When the power went out at a major U.S. data center, the first question on everyone's mind was, How did this happen? The facility was protected by a number of uninterruptible power supply (UPS) systems, so an outage should have been out of the question. The Figure (click here) shows the single-line diagram of the data center's multi-module parallel redundant UPS system. This system uses draw-out airframe power circuit breakers in the paralleling switchgear cabinet (designated SBM) and maintenance by-pass cabinet (designated MBP). Breaker CBS is used for control and protection of the UPS system module output bus. Breakers FBP and CBP are used for control of systems automatic by-pass. Breaker MIB is used to isolate the UPS during maintenance operations while breaker MBP is supplying power to the critical load.
A quick check of the system revealed that breaker MIB had nuisance tripped. And because they were located in strategic positions downstream of breaker CBS, the static switch and all UPS systems lost power when this breaker tripped opened. Electrical maintenance personnel later manually restored power through maintenance bypass breaker MBP.
The data center owner launched an immediate investigation to find the root cause(s) of the event. Inspection of the trip circuit breaker flag showed that the breaker had recorded 5,130A for more than 200 seconds. However, power-monitoring equipment installed on both sides of the breaker or the UPS controller saw no changes in the 1,200A and 480V readings on the breaker at the time of the trip. An analysis of the current waveform's four cycles before the trip found no elevated levels of harmonics or impulse events. Everything appeared normal except the instantaneous loss of power when the breaker tripped.

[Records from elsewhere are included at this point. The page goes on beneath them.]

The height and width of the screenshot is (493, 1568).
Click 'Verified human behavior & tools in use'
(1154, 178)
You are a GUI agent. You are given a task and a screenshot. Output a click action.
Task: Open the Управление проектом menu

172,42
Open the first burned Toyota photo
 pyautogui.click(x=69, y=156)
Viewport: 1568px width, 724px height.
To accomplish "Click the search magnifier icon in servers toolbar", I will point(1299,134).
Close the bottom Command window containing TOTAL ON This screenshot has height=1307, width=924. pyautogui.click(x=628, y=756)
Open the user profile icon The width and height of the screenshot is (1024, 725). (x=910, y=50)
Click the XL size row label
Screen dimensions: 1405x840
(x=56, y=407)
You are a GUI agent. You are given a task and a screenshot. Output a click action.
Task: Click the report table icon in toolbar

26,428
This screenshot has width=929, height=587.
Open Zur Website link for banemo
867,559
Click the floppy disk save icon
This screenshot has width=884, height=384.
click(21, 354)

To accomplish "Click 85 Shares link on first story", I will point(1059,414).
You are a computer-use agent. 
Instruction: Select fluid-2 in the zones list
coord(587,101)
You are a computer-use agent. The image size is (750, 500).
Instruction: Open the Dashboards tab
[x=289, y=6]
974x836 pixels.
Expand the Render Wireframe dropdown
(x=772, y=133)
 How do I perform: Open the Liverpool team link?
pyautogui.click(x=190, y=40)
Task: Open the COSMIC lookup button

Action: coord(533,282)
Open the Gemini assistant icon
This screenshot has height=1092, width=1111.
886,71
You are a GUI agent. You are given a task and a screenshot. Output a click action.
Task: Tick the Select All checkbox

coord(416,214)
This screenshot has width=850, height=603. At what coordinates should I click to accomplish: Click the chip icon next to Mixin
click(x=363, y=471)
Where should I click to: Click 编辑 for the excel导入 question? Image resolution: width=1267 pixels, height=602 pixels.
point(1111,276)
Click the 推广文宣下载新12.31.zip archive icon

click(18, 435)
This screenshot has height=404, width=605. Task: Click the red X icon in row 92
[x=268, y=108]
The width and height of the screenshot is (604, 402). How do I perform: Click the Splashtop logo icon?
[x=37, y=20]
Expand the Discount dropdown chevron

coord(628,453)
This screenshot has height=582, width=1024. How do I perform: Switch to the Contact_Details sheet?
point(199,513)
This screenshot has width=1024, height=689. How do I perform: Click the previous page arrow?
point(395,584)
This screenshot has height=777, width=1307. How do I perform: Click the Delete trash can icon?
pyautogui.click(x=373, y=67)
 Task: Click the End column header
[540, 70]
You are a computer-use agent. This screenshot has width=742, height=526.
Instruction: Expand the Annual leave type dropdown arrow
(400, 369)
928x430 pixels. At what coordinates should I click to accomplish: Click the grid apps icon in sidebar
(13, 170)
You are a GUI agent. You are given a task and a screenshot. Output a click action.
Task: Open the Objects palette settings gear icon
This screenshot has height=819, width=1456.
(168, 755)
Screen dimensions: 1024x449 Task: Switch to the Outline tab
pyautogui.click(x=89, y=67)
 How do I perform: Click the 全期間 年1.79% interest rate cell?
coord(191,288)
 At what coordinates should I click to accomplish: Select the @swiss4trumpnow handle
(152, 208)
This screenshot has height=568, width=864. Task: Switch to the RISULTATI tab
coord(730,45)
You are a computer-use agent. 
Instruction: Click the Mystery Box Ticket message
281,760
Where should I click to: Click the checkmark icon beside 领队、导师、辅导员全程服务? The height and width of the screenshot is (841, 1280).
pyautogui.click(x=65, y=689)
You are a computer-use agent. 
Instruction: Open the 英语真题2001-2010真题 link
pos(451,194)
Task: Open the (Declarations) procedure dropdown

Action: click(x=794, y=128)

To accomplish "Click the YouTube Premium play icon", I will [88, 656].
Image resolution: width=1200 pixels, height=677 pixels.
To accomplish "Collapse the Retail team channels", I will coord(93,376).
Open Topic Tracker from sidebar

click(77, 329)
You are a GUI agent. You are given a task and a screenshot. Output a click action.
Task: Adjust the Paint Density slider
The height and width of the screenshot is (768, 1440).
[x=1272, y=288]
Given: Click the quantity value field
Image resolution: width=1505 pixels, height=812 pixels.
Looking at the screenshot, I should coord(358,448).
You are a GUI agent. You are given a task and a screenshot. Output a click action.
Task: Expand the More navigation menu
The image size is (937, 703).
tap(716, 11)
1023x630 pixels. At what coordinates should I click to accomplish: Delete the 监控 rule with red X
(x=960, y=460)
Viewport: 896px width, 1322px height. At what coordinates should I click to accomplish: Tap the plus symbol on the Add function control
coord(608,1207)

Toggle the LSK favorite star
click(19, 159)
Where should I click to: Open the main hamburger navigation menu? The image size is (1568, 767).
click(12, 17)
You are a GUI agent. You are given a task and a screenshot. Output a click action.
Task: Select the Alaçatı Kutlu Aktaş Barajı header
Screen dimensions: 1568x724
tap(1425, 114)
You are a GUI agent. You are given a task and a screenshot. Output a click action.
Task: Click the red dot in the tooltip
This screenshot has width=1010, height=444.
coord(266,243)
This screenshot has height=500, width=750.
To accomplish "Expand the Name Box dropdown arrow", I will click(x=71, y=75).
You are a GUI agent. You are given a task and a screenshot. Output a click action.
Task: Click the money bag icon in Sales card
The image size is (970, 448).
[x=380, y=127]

Electrical maintenance personnel removed the breaker and sent it back to the manufacturer for extensive testing, but they were unable to find any defects in the device. Concurrently, thorough measurements of the site's environmental characteristics haven't led to any indications as to the probable cause or causes. To date, the owner has found no definitive reason for breaker MIB to have tripped.
So what happened?
Circuit protection overkill. The above example is the reason why electrical engineers design power distribution systems in today's critical facilities to 2N or better standards of redundancy (“N” being the amount of equipment necessary to support the facilities' critical loads). In this case, a 2N distribution system would clearly have mitigated the impact to the data center's business.
Though 2N is an overall solution, is this really the best option for you or your customer? In this situation, the nuisance trip at the data center demonstrates a more fundamental problem that could be eliminated at the system design stage. Although the system design should have been laid out with an eye toward reducing the number of components in the system and thereby increasing reliability, it specified an automatic trip unit in breaker MIB that actually reduced the system's reliability.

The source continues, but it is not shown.